The other night I sat with friends talking about what it looks like to share your faith. We talked about the potential awkwardness, about how we know it really shouldn’t be awkward, about the difficulty of forcing it in conversations.
And then Justin told this story and it was a story I’d never heard, which, when you’ve been married to a guy for almost 13 years and you dated for almost 6 years before that, is rare.
He started describing a middle school chorus concert he attended as a kid. He remembered one song in particular with pretty elaborate hand motions, the awkward kind, a bit cheesy, juvenile. He said he felt uncomfortable watching; he imagined everyone on stage was immensely uncomfortable, too, as they groaned through the motions. He said you could read the awkwardness on every face.
He said there was this one girl who was totally into it. He said she didn’t do the motions half way like the other kids. He said she poured herself into the song, a huge smile on her face. He remembered her clearly.
When he described her I thought, “Ah, a weirdy.” But that’s not the way he remembered it at all.
Twenty years later he was sitting at our table telling his friends about her, about how she was the only person he watched, about how when he watched her he stopped feeling awkward. She was loving the song, singing it with her whole heart, hands moving with all-out enthusiasm—and that enthusiasm gave young, uncomfortable Justin peace.

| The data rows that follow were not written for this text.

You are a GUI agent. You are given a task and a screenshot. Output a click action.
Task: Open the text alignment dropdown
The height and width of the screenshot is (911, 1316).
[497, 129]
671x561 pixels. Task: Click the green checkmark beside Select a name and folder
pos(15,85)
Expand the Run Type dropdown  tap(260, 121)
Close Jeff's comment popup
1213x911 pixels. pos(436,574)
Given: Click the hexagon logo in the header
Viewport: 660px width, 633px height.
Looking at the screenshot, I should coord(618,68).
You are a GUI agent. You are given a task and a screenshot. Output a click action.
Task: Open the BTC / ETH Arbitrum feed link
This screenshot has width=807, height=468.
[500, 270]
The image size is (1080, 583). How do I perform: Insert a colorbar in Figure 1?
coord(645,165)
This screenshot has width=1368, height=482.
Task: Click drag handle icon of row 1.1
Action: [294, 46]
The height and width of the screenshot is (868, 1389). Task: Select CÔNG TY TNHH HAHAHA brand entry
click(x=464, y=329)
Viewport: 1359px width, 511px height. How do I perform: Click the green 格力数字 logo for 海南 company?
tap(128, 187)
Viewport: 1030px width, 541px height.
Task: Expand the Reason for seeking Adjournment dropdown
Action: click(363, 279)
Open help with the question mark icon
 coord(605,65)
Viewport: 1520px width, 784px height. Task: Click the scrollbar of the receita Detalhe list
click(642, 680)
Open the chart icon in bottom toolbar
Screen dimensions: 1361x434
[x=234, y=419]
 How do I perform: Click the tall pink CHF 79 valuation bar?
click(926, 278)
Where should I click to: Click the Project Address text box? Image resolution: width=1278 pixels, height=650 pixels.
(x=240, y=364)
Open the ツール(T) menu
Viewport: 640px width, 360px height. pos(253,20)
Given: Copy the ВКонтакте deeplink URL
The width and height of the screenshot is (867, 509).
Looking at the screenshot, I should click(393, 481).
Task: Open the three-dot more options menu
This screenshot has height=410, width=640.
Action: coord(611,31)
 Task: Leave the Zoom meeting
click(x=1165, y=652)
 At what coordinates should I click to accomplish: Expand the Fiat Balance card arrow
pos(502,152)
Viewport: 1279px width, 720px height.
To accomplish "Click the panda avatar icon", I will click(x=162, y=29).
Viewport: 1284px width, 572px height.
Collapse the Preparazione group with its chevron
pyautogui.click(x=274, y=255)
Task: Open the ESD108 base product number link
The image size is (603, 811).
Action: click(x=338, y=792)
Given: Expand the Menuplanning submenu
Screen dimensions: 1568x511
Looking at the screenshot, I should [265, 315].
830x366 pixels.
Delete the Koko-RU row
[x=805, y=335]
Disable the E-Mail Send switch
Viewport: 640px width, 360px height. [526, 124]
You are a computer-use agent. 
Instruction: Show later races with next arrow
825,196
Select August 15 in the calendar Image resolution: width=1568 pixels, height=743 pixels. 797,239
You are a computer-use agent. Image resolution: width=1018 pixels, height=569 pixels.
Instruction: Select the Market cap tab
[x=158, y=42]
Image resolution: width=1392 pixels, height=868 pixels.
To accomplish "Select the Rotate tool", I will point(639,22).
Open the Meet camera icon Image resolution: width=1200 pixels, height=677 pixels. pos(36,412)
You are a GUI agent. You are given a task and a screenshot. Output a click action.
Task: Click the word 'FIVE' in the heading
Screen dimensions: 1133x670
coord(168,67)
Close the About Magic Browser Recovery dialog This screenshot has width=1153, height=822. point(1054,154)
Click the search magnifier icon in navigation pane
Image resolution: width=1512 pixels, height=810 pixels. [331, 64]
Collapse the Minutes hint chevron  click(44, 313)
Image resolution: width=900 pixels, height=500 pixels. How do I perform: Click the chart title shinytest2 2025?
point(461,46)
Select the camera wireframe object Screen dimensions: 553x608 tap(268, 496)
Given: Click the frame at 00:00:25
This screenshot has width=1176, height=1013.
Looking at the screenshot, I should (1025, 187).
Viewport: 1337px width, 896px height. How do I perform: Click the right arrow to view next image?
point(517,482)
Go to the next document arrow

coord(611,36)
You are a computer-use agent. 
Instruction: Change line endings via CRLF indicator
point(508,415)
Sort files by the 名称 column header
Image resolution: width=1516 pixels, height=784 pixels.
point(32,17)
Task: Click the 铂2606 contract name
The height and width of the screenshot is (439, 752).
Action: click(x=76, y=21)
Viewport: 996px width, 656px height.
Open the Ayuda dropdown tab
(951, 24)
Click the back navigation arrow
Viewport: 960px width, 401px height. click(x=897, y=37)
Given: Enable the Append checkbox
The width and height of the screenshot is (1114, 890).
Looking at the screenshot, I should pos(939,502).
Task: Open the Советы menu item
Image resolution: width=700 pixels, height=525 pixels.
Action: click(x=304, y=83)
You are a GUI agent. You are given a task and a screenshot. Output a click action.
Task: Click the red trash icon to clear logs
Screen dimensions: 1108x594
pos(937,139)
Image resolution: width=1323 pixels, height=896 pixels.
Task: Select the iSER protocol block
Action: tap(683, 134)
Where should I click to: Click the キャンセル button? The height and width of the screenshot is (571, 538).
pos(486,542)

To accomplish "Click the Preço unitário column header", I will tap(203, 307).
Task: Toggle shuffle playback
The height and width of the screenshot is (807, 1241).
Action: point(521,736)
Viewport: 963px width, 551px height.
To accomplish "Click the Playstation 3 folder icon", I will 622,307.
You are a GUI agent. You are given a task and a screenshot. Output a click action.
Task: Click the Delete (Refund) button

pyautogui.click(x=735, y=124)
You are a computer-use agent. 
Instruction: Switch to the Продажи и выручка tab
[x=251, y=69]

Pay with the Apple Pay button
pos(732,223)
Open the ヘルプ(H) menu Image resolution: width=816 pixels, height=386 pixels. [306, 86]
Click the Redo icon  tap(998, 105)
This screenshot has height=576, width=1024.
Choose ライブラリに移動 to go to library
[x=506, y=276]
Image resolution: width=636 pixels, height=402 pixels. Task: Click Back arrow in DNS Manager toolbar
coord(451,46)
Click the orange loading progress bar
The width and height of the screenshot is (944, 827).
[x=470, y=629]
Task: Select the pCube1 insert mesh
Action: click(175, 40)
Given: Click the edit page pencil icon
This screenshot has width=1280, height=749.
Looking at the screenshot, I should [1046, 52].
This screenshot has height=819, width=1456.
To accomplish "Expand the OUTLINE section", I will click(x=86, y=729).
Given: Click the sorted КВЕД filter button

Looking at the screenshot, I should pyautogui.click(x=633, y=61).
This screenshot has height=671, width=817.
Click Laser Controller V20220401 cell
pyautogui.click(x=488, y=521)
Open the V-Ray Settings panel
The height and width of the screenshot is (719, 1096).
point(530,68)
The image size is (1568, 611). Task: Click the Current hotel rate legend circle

We’ve all heard the Iraneas quote, “The glory of God is a person fully alive.” And that’s what I thought of when Justin shared this dusty memory, pulled from some far corner of his mind. I was reminded of how God is glorified when we sell out. And of how awkward and uncomfortable everything gets when we don’t.
If we squirm in our new skin, itching and pulling and otherwise whining about the confines, restrictions, and irritants, our way of life makes everyone uncomfortable, not just us.
But if we embrace it—huge, goofy smiles plastered across our faces—if we live it the way it’s supposed to be lived—no hesitations or short cuts—then, people want to watch.
And maybe join in.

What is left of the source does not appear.